1. Inherit the task base class and register with `registry`:

```python
# my_fasr_vad/models/vad.py
from fasr.config import registry
from fasr.data import AudioSpan
from fasr.model import VADModel


@registry.vad_models.register("my_vad")
class MyVADModel(VADModel):
    def load_checkpoint(self, checkpoint_dir=None): ...
    def detect(self, audio: AudioSpan): ...
```

   `VADModel` now mirrors `ASRModel`: a single base class can expose offline
   VAD via `detect()` and streaming VAD via `push_chunk()`. A streaming-capable
   model may therefore implement:

```python
from typing import Iterable

from fasr.data import AudioChunk


def push_chunk(self, chunk: AudioChunk) -> Iterable[AudioChunk]:
    ...
```

   The streaming path emits VAD events (`segment_start` / `segment_mid` /
   `segment_end`) as `AudioChunk` objects so downstream streaming ASR can start,
   continue, and flush recognition at the correct boundaries.

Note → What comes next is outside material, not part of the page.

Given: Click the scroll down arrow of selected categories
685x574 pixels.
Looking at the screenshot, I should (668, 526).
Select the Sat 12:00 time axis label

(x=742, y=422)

2. Declare the entry point in `pyproject.toml`.
   **Use underscore-style group names** that match `catalogue` namespaces:

```toml
[project.entry-points."fasr_vad_models"]
my_vad = "my_fasr_vad.models.vad:MyVADModel"
```

   Task to entry point group mapping:

   | Task | Entry point group |
   |---|---|
   | ASR | `fasr_asr_models` |
   | Streaming ASR | `fasr_stream_asr_models` |
   | VAD | `fasr_vad_models` |
   | Streaming VAD | `fasr_stream_vad_models` |
   | Punc | `fasr_punc_models` |
   | LID | `fasr_lid_models` |

   > Do **not** use dot-style groups such as `fasr.vad_models`.
   > `catalogue` resolves entry points by underscore naming, and dot-style names
   > will not be discovered by `registry.resolve(cfg)`.
   > `fasr_stream_vad_models` is still kept as a compatibility entry point for
   > streaming-only VAD plugins, but the runtime interface is unified on
   > `VADModel.push_chunk(...)`.
   > If a registration name contains dots (for example `stream_fsmn.onnx`),
   > quote it in TOML:
   > `"stream_fsmn.onnx" = "..."`.

3. Install your plugin package (`pip install -e .` or `uv pip install -e .`).
   Then `@vad_models = "my_vad"` in config will be discovered automatically by
   `fasr.load(cfg)` without manual imports. Heavy dependencies from other plugins
   (for example `torch`, `vllm`) are not loaded unless those plugins are selected.